To Home Page of PHI website to PHI's Secure Shopping Cart
PHI's Education
About PHI Education Advocacy Research Networking to How to Donate to Membership Application

Post-Polio Health (ISSN 1066-5331)

Vol. 18, No. 3, Summer 2002

A Guide for Exploring Polio Memories (pg 2)

Individual Choice and Self-Responsibility

Not all polio survivors are in need of deep intensive healing work, and others have already resolved these issues. Some survivors use psychotherapy to learn better coping skills and to reduce the impact of depression and anxiety. Others choose to make improvements in their lives on their own by exploring self-help resources.

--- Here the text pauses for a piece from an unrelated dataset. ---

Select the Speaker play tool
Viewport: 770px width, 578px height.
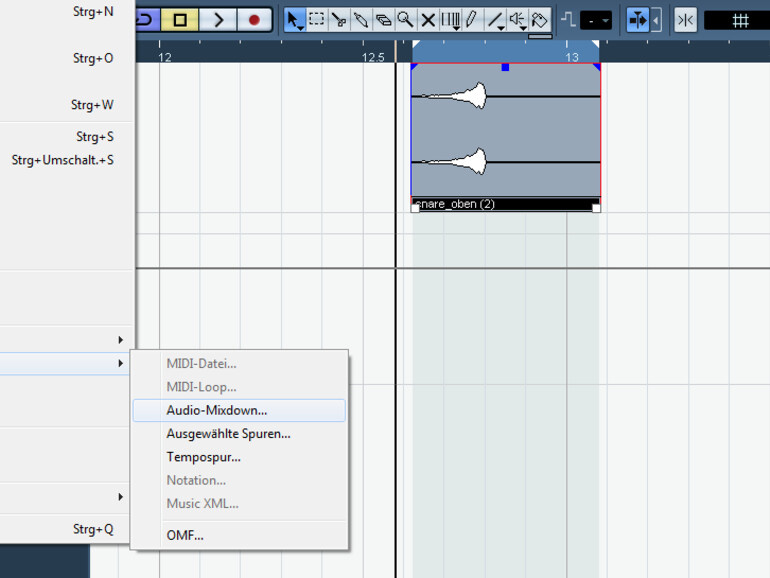517,19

Still others cope with what they know and do not want to look at any issues related to the subjects of feelings, distress, or their pasts. Some individuals may choose not to read this article because they do not want to venture into uncomfortable territory or may not possess the energy required.

Each polio survivor has the right to choose what fits with his/her values, priorities, and interests. Each option has its advantages and risks. We encourage survivors to approach these issues with an open mind, and to ask themselves what they need in order to take care of their health and fulfill their goals, regardless of the stage of their lives.

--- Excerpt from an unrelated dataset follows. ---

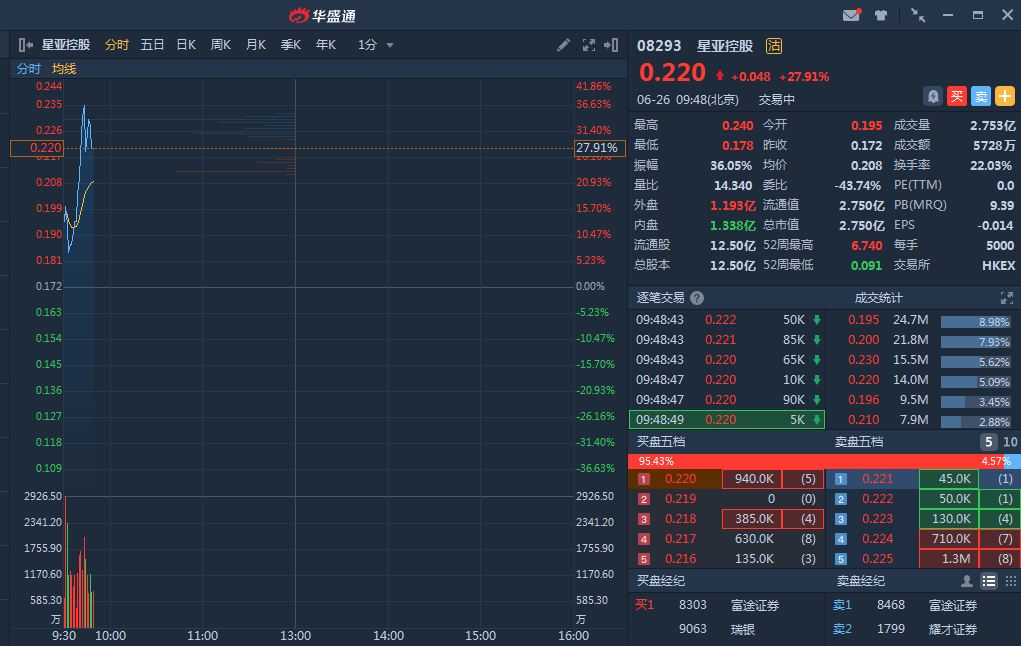
Task: Open the 1分 interval dropdown
Action: point(376,45)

Those survivors who choose psychotherapy will need to:

Not every survivor will want or can afford to deal with these issues in therapy. Individuals who do not have access to adequate mental health services, financial or physical resources, or who do not want to do this work, are advised not to pursue memory work. Instead, we recommend they use available resources to manage the distress of symptoms.

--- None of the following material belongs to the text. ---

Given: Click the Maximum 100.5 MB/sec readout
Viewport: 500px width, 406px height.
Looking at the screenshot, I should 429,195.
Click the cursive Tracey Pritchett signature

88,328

A list of possible resources is in the Fall issue of Polio Network News. (Treatment Approach Options chart)

Goals of Psychotherapy

Depending on an individual's circumstances and what the person wants from therapy, treatment plans and approaches will vary. Goal setting is an essential part of any therapy experience. What does one want to change? What specific and positive results do they want to achieve and experience from investing in therapy? Therapists need to ask their clients these direct questions, gain agreement on treatment goals, and tailor the therapy process to meet the client's needs.

For example, people who have frequent nightmares may identify sleeping soundly as an ultimate goal. Trauma survivors, such as veterans or people who live in war zones, often have related sleep disturbances.

Polio survivors have reported having anxiety attacks before going to medical appointments. These individuals may want to feel calm and confident when dealing with health care issues. Learning how to communicate assertively may help them grow in confidence. However, if their anxiety continues, they may need to consider what causes the anxiety attacks. Unresolved memories may be affecting their unconscious minds.

In successful therapeutic relationships, clients will learn how to express their thoughts and feelings, and how to set healthy limits. Talking about the therapy process and reactions to the therapist typically offers another very useful learning experience (van der Kolk, 1996).

A respectful and nonjudgmental therapist can use these opportunities to build trust and safety with their client. On the other hand, one who does not openly disclose disappointment or anger with a therapist may add to "unresolved issues." These, in turn, may consume mental and emotional energy that can affect a polio survivor's fatigue level.

Another important goal of therapy is to use issues that arise in the therapeutic relationship as a way to uncover unresolved issues. For example, a person who had difficulty speaking up to authority figures expressed disappointment to her therapist and was relieved by the therapist's accepting and validating responses. In talking about her fears, the client uncovered an unconscious belief from her childhood that was limiting her ability to communicate her disappointments and concerns to health care professionals. She came to realize that, as a young child, she had believed that if her doctors became angry at her, they would not take care of her, and she would die.

People who are afraid to talk with a therapist or who find fault with every suggestion a therapist offers, may choose to set a goal of building trust with the therapist. Otherwise, their fear or fault-finding may interfere with their ability to address core issues, such as their feelings about their pasts. Marsha Linehan has created a process known as Dialectical Behavior Therapy (DBT) that can help in reducing "therapy-interfering behaviors" of this nature (Treigle, 2001).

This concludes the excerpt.